On les dit beaux: ils n’en croient rien, complexés par des hontes anciennes et intimes. «Pourquoi, docteur, quand je pense à tout ça, j’ai honte, j’ai peur de mon succès, de mon physique? Mon physique d’enfant un peu trop rond qu’on prenait pour une fille (…), souffle Marc Lavoine. Un physique qui parfois se résume, le succès venu, par un mot qui se veut agréable et qui, pour moi, est assassin: beau.»
Ils écrivent du fond de leur culpabilité d’avoir réussi, eux, reléguant père, mère, frères et sœurs dans l’ombre. Ils bouclent la boucle, font le tour du proprio. Ils ont besoin de savoir d’où ils viennent pour faire du mieux qu’ils peuvent, aujourd’hui, avec le matériau familial qu’on leur a légué.

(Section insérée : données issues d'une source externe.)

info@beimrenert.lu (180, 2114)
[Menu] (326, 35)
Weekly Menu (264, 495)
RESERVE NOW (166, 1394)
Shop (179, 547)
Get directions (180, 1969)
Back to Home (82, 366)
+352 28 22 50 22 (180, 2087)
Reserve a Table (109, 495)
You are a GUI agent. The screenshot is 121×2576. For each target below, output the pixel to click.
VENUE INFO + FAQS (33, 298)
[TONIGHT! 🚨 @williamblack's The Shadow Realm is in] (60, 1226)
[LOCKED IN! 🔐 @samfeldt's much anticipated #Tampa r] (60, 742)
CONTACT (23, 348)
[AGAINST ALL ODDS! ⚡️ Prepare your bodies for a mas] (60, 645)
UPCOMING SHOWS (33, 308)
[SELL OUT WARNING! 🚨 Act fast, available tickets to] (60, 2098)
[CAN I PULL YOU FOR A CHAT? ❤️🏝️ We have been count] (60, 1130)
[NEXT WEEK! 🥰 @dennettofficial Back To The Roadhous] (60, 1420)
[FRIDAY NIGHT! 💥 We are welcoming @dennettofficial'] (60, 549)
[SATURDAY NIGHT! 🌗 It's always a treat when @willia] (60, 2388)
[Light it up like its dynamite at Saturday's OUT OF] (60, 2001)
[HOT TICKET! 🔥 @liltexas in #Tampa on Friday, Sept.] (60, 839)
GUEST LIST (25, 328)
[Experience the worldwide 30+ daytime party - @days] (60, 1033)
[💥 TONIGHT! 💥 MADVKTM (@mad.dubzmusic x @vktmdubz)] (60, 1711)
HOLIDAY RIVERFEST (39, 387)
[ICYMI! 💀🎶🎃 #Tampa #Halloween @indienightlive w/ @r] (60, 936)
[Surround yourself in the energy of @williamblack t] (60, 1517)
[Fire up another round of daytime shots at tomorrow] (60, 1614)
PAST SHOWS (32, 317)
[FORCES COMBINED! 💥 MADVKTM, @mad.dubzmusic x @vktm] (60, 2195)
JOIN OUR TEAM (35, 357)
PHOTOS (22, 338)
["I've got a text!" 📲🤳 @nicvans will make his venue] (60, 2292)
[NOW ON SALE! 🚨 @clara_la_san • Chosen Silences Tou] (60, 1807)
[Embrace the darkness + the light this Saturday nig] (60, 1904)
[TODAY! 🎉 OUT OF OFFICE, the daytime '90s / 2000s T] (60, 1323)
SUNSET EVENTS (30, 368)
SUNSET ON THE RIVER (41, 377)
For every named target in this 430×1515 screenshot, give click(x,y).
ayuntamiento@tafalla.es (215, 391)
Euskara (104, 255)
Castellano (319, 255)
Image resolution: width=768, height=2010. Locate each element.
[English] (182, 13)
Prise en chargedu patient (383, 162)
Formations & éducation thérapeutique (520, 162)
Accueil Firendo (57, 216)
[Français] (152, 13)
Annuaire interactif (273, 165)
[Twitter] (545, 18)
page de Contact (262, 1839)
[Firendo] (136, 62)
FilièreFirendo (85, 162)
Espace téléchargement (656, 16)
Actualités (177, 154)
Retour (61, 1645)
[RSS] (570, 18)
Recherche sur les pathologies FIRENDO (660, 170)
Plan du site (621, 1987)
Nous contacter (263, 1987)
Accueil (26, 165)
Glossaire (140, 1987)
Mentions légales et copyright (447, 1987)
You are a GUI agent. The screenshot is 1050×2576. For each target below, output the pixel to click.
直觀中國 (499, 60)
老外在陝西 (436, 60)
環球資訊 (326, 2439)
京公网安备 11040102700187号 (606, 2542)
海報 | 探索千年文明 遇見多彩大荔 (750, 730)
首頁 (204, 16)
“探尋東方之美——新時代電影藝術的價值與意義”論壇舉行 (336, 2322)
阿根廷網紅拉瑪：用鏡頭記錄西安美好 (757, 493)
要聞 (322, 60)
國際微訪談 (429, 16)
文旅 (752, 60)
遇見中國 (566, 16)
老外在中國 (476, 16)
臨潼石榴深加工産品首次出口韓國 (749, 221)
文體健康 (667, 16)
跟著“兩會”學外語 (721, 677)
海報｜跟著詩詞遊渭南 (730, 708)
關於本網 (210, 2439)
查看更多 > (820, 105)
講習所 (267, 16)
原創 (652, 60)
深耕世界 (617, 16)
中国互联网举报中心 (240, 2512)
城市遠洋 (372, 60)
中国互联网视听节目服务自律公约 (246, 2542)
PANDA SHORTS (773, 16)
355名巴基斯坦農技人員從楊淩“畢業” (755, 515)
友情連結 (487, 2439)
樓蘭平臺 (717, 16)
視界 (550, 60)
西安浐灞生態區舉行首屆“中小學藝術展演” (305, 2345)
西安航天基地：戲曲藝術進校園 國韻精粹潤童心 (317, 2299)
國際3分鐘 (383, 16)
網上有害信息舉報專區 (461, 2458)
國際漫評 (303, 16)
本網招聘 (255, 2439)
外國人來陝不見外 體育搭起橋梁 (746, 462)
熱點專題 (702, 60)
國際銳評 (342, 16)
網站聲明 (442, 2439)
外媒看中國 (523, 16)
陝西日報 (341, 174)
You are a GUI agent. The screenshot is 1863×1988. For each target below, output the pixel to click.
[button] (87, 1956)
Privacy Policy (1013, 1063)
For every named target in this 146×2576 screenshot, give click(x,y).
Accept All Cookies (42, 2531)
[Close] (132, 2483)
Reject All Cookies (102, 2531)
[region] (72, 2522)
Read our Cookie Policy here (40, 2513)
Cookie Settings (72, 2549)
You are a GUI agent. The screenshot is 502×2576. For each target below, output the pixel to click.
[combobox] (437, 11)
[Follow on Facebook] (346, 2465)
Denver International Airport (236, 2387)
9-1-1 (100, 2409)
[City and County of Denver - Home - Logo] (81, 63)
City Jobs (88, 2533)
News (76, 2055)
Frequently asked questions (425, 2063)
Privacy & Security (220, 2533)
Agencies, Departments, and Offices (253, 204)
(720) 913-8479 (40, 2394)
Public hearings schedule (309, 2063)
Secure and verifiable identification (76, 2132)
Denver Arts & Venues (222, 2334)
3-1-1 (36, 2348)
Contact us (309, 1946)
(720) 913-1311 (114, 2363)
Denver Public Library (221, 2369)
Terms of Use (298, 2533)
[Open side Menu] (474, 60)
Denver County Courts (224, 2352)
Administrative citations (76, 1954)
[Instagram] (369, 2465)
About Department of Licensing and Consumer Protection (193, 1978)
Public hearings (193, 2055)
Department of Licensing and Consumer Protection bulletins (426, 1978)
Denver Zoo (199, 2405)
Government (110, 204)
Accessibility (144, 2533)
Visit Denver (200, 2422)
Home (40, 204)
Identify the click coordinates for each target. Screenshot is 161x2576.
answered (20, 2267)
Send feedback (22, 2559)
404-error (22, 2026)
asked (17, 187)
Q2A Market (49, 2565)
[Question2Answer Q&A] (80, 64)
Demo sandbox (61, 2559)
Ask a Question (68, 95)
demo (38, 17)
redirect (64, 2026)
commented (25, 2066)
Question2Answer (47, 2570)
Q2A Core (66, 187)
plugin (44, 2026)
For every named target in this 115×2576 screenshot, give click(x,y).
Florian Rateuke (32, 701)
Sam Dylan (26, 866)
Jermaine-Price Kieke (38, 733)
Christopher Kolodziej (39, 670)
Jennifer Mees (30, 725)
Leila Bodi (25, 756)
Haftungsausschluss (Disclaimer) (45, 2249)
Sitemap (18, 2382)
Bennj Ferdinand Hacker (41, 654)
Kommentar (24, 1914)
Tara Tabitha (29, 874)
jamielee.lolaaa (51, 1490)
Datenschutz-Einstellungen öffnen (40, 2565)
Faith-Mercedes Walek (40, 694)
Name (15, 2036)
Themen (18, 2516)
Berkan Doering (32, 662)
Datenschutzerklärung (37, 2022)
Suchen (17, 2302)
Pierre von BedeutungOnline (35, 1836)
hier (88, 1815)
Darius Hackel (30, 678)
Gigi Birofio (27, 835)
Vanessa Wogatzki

Ils ne sont pas des stylistes, mais Sur la vie de mon père… et L’homme qui ment coulent avec une fluidité généreuse, sensible, intelligente, celle des raconteurs d’histoires talentueux et d’amoureux de la langue instinctifs qu’ils sont.
En couverture des livres, leur photo: non pas seulement pour appâter la chalande, mais parce qu’il s’agit d’eux, avant tout. D’eux qui s’approprient avec force une histoire d’enfance, de filiation, de souvenirs, d’amour et de chagrin qui désormais est entièrement la leur.